Page and screen pointing data:
....

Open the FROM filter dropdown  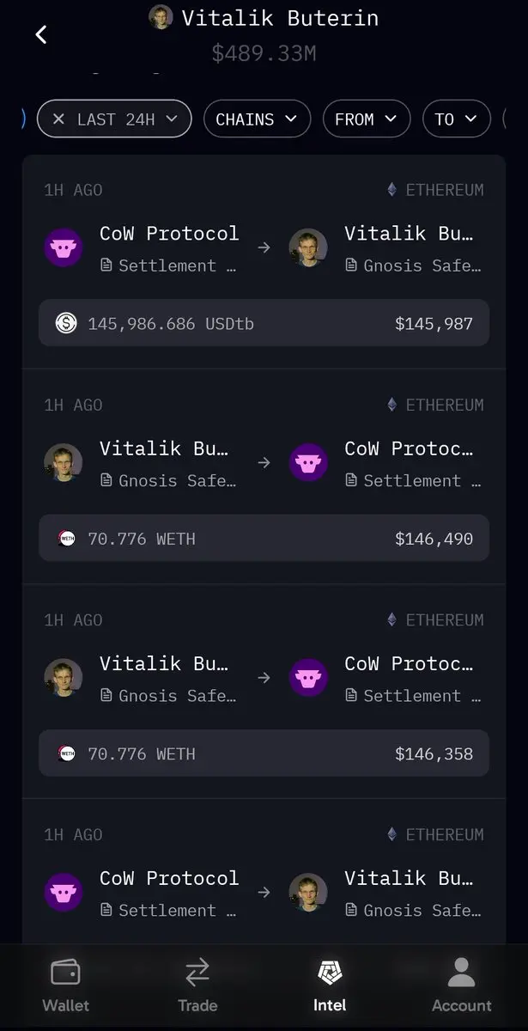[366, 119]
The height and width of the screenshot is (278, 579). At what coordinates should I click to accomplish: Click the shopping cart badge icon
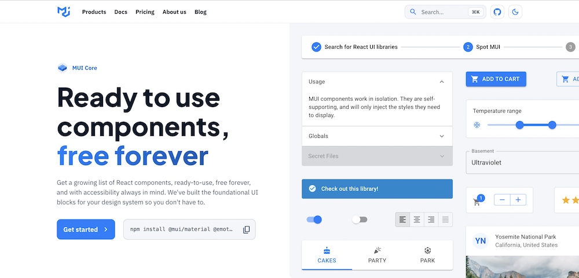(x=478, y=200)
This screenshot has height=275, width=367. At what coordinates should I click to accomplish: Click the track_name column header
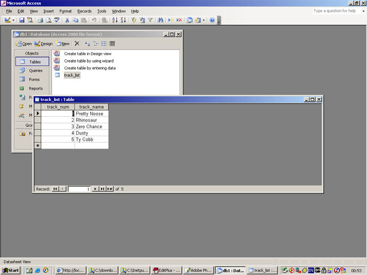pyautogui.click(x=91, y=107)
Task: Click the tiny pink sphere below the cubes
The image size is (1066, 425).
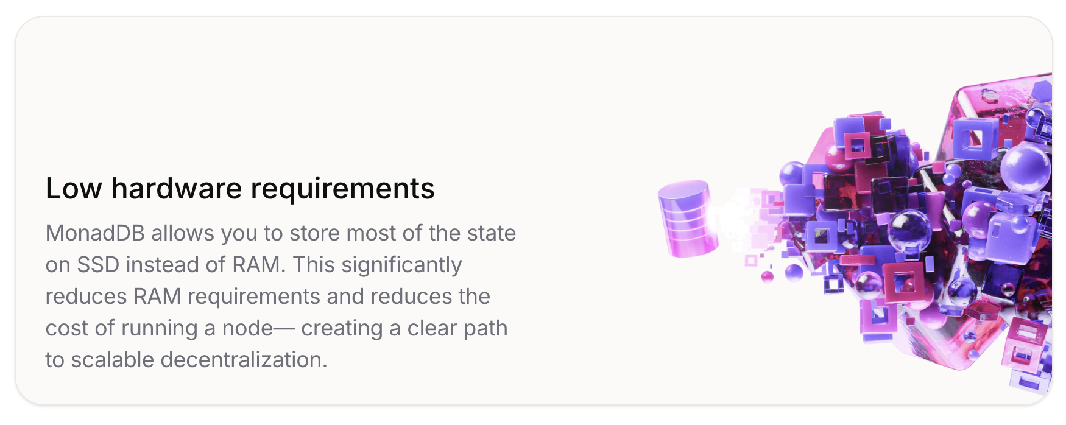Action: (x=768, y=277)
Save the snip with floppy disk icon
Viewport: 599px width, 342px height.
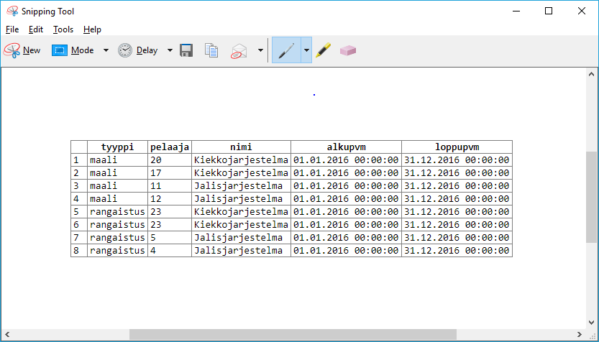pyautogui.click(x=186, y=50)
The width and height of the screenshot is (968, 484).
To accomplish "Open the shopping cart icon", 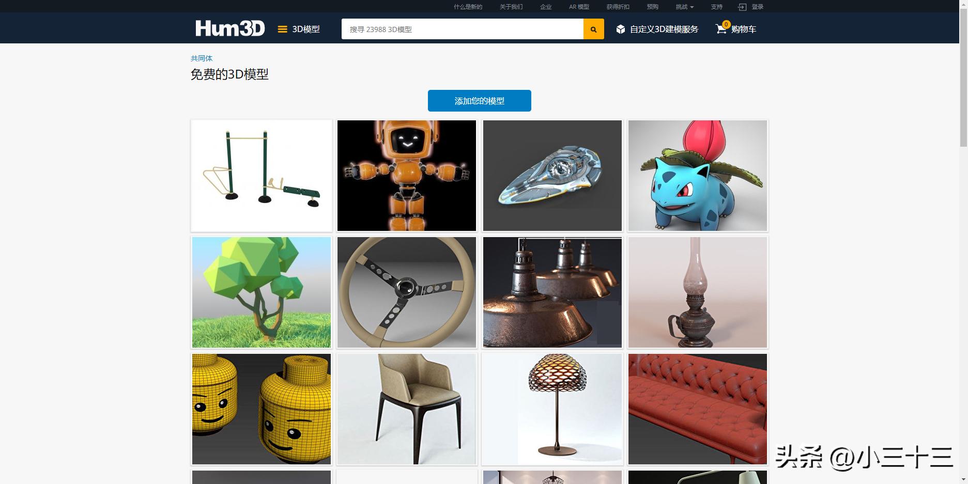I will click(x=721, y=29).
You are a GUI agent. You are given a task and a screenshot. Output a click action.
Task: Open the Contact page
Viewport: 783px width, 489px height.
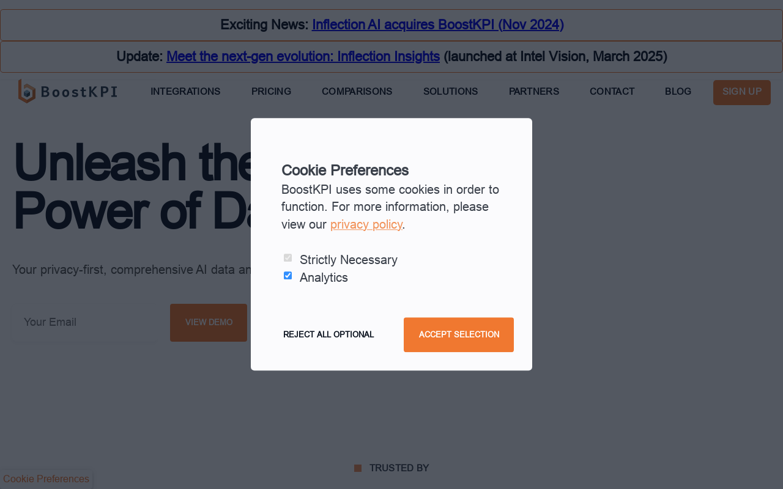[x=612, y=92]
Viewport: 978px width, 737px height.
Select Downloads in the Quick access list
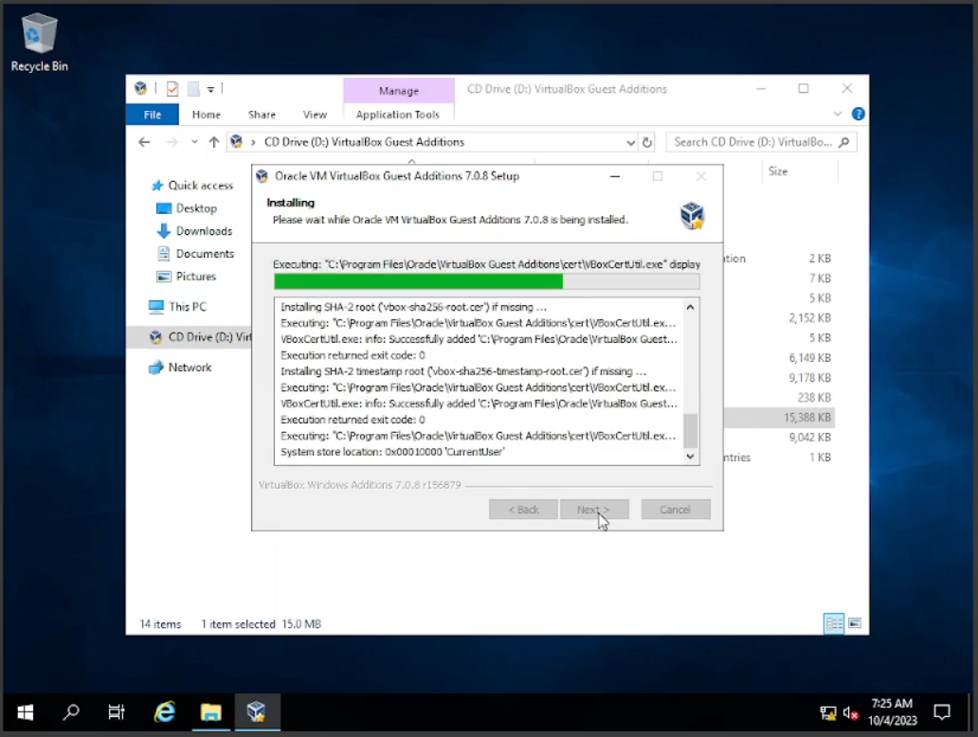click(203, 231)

....

YOUR INSTRUCTIONS:
Tally the lines of the records that contain the string "height", treating case as significant. Reply with the number alone.

EXERCISE OUTPUT:
6